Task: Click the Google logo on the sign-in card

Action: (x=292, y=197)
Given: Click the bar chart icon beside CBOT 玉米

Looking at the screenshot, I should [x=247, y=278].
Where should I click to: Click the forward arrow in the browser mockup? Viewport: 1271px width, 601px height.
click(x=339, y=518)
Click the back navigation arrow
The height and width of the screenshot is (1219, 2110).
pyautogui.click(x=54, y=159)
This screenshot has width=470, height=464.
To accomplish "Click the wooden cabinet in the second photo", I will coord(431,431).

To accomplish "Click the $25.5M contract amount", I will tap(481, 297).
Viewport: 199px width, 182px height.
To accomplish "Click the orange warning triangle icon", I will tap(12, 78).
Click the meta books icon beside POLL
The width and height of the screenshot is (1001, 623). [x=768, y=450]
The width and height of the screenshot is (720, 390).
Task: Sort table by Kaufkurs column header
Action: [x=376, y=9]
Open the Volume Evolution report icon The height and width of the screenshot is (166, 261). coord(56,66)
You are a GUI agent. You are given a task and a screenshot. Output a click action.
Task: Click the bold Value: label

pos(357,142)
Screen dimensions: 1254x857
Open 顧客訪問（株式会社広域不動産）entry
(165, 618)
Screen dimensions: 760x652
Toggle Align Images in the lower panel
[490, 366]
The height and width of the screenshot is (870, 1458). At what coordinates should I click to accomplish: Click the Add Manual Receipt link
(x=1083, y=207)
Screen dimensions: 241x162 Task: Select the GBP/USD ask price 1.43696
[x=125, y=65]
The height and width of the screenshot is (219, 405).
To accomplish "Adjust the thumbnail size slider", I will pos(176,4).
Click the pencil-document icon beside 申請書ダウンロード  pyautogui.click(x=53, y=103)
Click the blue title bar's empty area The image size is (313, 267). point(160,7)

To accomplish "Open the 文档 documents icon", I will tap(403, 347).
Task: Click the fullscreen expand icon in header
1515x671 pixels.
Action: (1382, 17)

*****

Instructions to follow
Copy every row above word for word.

Output of the task
Task: Click the Google logo on the sign-in card

Action: (x=292, y=197)
Given: Click the bar chart icon beside CBOT 玉米

Looking at the screenshot, I should [x=247, y=278].
Where should I click to: Click the forward arrow in the browser mockup? Viewport: 1271px width, 601px height.
click(x=339, y=518)
Click the back navigation arrow
The height and width of the screenshot is (1219, 2110).
pyautogui.click(x=54, y=159)
This screenshot has width=470, height=464.
To accomplish "Click the wooden cabinet in the second photo", I will coord(431,431).

To accomplish "Click the $25.5M contract amount", I will tap(481, 297).
Viewport: 199px width, 182px height.
To accomplish "Click the orange warning triangle icon", I will tap(12, 78).
Click the meta books icon beside POLL
The width and height of the screenshot is (1001, 623). [x=768, y=450]
The width and height of the screenshot is (720, 390).
Task: Sort table by Kaufkurs column header
Action: [x=376, y=9]
Open the Volume Evolution report icon The height and width of the screenshot is (166, 261). coord(56,66)
You are a GUI agent. You are given a task and a screenshot. Output a click action.
Task: Click the bold Value: label

pos(357,142)
Screen dimensions: 1254x857
Open 顧客訪問（株式会社広域不動産）entry
(165, 618)
Screen dimensions: 760x652
Toggle Align Images in the lower panel
[490, 366]
The height and width of the screenshot is (870, 1458). At what coordinates should I click to accomplish: Click the Add Manual Receipt link
(x=1083, y=207)
Screen dimensions: 241x162 Task: Select the GBP/USD ask price 1.43696
[x=125, y=65]
The height and width of the screenshot is (219, 405).
To accomplish "Adjust the thumbnail size slider", I will pos(176,4).
Click the pencil-document icon beside 申請書ダウンロード  pyautogui.click(x=53, y=103)
Click the blue title bar's empty area The image size is (313, 267). point(160,7)

To accomplish "Open the 文档 documents icon", I will tap(403, 347).
Task: Click the fullscreen expand icon in header
1515x671 pixels.
Action: (1382, 17)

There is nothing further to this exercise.